Faced with surging COVID-19 cases, the Los Angeles City Council moved Wednesday to ramp up enforcement of requirements that people wear masks in public to reduce the spread of the coronavirus.
The council approved a motion instructing certain city departments to prioritize issuing citations during normal duties to people not wearing masks.
Leaders also approved a request for the city attorney to draft an ordinance that, if approved, would set fines and penalties for refusing to wear a mask inside a public place when asked to do so by management or while invading someone’s personal space.
Councilman Paul Koretz introduced the citation motion in an online meeting, citing soaring numbers of deaths and infections.
“Southern California and Los Angeles are now the epicenters of the virus nationally, and entirely out of control,” Koretz said, adding that it was his understanding there has only been modest enforcement of the mask mandate by police and two city departments. “But given our current situation, we need to tackle this situation with renewed vigilance.”
Koretz said the building and safety and street services departments should give citations for violations they see during their regular duties and acknowledged that it would probably not be done in response to complaints.
For example, park rangers who come across unmasked basketball players or a building inspector who encounters unmasked construction workers might issue citations, according to Alison Simard, Koretz’s communications director.
The departments will be required to report back in 30 days on how many citations have been issued and any problems.
Councilman Mike Bonin introduced the request for an ordinance specifying penalties for refusing to wear a mask after opponents of face coverings recently went into a mall and confronted employees and shoppers.
Bonin said he was focusing on maskless protesters who are “getting into people’s faces and deliberately using the fact that they are not wearing a mask as an act of aggression.”
There was no immediate indication of how soon the city attorney’s office would write up the ordinance.

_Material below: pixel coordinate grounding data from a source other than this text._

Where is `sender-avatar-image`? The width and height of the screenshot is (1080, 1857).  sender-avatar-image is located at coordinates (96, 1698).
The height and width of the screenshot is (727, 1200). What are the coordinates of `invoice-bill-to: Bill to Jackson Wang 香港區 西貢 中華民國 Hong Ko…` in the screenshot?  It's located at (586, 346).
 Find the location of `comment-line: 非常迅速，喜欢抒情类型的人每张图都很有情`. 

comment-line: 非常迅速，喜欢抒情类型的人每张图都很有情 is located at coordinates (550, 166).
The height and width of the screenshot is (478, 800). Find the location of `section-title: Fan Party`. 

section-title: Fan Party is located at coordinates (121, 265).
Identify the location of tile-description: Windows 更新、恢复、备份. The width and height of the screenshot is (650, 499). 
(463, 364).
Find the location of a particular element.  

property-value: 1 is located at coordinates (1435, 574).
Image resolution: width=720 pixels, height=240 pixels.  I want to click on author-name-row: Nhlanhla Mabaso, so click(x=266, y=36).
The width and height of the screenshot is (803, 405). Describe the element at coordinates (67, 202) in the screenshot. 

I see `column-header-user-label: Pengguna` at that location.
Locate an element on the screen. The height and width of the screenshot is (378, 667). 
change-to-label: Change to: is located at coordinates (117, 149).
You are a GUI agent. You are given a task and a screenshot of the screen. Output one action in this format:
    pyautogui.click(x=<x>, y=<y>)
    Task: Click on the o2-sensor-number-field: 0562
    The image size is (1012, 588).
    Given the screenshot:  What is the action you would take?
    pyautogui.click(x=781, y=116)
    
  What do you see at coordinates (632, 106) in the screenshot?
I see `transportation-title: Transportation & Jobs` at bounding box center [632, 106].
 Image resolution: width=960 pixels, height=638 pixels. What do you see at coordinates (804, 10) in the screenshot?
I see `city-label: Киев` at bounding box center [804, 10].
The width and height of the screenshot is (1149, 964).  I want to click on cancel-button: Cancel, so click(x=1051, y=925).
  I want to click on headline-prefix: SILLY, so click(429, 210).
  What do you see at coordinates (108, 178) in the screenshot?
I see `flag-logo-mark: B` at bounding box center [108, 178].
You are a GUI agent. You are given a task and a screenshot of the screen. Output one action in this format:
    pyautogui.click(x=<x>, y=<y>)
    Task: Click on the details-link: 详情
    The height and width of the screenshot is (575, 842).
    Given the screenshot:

It would go back to the council for debate and a vote on whether to approve it.
Bonin, who noted he is not interested in penalizing someone who simply doesn’t wear a mask while walking from a parking lot to a supermarket, voted against the motion to have city departments prioritize citations.
“One, I don’t know that we have the resources to do that, and two, I believe it creates a basis for a whole new phenomenon of pretextual stops that is sort of open for all sorts of abuses,” he said.